■ **Supplied material**

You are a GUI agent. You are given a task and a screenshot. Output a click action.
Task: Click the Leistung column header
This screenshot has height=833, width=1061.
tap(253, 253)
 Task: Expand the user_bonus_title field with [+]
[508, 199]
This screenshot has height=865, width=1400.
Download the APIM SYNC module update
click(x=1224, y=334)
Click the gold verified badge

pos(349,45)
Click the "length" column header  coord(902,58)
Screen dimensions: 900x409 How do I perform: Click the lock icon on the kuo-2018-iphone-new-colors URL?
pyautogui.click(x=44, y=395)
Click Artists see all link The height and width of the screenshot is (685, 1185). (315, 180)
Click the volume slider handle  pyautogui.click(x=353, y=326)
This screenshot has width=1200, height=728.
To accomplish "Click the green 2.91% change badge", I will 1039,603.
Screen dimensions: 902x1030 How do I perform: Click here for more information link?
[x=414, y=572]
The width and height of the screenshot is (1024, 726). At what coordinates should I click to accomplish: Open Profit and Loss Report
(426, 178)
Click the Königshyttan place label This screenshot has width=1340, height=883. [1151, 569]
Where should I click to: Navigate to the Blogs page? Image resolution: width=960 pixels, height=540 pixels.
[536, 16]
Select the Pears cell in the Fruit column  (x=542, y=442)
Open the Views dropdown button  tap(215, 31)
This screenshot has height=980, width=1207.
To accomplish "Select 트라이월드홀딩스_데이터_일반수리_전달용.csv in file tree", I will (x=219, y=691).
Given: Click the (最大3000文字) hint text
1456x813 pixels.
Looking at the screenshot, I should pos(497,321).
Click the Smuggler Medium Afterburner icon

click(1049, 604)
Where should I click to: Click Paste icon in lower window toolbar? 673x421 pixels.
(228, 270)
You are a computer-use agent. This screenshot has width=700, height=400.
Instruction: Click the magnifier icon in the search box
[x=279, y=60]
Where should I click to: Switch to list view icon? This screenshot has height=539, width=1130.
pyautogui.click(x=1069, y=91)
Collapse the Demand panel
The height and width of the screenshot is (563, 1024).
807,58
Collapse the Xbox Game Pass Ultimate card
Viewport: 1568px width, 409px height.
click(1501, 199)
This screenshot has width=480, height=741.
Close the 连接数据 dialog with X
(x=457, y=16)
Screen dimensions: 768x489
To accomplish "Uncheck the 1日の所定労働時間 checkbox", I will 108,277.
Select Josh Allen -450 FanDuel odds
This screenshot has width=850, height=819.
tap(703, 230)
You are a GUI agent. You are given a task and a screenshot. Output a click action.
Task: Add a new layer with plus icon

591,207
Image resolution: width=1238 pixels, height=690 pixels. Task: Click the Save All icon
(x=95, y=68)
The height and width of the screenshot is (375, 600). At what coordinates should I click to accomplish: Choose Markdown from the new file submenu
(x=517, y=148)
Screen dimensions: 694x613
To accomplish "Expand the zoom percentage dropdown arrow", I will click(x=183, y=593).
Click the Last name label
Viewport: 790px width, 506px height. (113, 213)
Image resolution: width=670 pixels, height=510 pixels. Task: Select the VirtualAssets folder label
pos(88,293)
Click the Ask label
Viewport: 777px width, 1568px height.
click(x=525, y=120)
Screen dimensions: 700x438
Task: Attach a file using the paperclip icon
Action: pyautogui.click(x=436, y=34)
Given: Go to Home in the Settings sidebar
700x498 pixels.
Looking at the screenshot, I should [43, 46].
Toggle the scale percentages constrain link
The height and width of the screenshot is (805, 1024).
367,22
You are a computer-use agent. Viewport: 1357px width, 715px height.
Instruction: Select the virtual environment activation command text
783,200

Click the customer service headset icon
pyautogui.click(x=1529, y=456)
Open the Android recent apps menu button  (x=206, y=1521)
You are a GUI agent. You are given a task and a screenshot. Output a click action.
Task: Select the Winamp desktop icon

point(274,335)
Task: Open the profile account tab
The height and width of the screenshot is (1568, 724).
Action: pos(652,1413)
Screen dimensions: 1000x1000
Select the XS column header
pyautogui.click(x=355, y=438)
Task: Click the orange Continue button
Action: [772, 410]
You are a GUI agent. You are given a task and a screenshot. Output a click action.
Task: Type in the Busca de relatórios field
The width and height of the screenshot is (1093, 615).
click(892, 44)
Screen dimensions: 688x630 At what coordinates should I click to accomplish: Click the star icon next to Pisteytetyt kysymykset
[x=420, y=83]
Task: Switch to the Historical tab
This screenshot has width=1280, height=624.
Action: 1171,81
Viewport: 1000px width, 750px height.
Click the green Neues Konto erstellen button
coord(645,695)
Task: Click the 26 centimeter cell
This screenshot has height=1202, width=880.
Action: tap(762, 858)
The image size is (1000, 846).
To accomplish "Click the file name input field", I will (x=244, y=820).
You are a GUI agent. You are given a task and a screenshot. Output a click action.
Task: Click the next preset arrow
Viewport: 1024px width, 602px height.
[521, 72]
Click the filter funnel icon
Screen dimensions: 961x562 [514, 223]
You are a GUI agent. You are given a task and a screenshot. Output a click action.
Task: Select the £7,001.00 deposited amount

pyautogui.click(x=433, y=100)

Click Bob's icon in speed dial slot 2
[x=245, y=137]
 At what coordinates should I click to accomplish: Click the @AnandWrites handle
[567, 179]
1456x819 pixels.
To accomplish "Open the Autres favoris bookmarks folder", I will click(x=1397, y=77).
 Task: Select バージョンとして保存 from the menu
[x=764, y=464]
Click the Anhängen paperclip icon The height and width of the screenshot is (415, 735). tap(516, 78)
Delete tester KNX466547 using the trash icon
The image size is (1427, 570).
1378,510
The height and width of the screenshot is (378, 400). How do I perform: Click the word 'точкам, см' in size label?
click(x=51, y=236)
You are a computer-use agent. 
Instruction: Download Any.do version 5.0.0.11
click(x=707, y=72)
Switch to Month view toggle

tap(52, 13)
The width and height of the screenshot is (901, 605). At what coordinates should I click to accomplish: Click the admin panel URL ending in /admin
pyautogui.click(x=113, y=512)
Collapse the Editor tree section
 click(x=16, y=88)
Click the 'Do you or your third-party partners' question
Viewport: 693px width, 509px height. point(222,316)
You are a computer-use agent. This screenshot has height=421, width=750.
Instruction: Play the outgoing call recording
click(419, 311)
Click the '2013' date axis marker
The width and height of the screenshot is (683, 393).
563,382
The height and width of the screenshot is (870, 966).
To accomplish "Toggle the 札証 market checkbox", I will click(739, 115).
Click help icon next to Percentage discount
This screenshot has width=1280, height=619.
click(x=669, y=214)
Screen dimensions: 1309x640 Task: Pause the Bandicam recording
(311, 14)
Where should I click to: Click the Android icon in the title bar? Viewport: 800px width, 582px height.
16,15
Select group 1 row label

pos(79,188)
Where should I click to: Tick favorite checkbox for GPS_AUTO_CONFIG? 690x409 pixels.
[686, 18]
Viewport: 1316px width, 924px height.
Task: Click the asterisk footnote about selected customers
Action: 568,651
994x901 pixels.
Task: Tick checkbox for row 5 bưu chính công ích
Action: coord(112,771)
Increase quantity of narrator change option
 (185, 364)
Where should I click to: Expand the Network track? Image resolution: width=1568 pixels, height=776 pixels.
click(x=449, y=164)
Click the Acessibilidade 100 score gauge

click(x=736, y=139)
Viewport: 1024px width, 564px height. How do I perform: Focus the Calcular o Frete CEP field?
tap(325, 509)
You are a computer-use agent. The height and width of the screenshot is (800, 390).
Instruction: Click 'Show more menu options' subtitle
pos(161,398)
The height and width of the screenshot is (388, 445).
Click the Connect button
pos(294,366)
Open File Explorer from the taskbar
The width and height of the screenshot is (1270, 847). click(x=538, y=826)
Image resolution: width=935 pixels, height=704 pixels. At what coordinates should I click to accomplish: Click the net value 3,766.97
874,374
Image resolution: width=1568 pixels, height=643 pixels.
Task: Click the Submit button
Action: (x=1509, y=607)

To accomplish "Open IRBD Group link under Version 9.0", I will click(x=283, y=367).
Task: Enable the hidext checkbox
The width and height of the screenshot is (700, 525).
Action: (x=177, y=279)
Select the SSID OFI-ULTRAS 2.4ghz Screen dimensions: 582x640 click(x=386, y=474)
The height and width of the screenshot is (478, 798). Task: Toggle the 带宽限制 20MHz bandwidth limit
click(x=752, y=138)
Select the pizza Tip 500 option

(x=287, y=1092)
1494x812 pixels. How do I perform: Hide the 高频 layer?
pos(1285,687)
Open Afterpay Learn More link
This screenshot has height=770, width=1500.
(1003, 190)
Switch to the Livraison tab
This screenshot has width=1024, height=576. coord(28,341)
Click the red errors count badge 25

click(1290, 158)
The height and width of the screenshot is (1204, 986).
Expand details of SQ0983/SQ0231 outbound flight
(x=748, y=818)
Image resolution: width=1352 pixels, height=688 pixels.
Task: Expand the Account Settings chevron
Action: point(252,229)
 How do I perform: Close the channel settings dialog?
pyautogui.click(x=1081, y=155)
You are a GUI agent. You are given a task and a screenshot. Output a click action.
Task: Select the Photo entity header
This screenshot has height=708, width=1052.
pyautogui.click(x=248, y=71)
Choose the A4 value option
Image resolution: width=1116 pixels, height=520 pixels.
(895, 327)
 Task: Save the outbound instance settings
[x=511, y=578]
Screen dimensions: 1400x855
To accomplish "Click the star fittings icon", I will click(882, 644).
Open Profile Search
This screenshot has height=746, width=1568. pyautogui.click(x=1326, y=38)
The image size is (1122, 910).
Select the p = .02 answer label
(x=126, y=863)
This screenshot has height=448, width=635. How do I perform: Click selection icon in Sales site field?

■ **Work instructions**
Begin at the line that has "Screen dimensions: 900x409" in the entries above; stop after the line that has "Click the Königshyttan". Transcribe exactly those lines and no others.

■ **Written answer**
Screen dimensions: 900x409 How do I perform: Click the lock icon on the kuo-2018-iphone-new-colors URL?
pyautogui.click(x=44, y=395)
Click Artists see all link The height and width of the screenshot is (685, 1185). (315, 180)
Click the volume slider handle  pyautogui.click(x=353, y=326)
This screenshot has width=1200, height=728.
To accomplish "Click the green 2.91% change badge", I will 1039,603.
Screen dimensions: 902x1030 How do I perform: Click here for more information link?
[x=414, y=572]
The width and height of the screenshot is (1024, 726). At what coordinates should I click to accomplish: Open Profit and Loss Report
(426, 178)
Click the Königshyttan place label This screenshot has width=1340, height=883. [1151, 569]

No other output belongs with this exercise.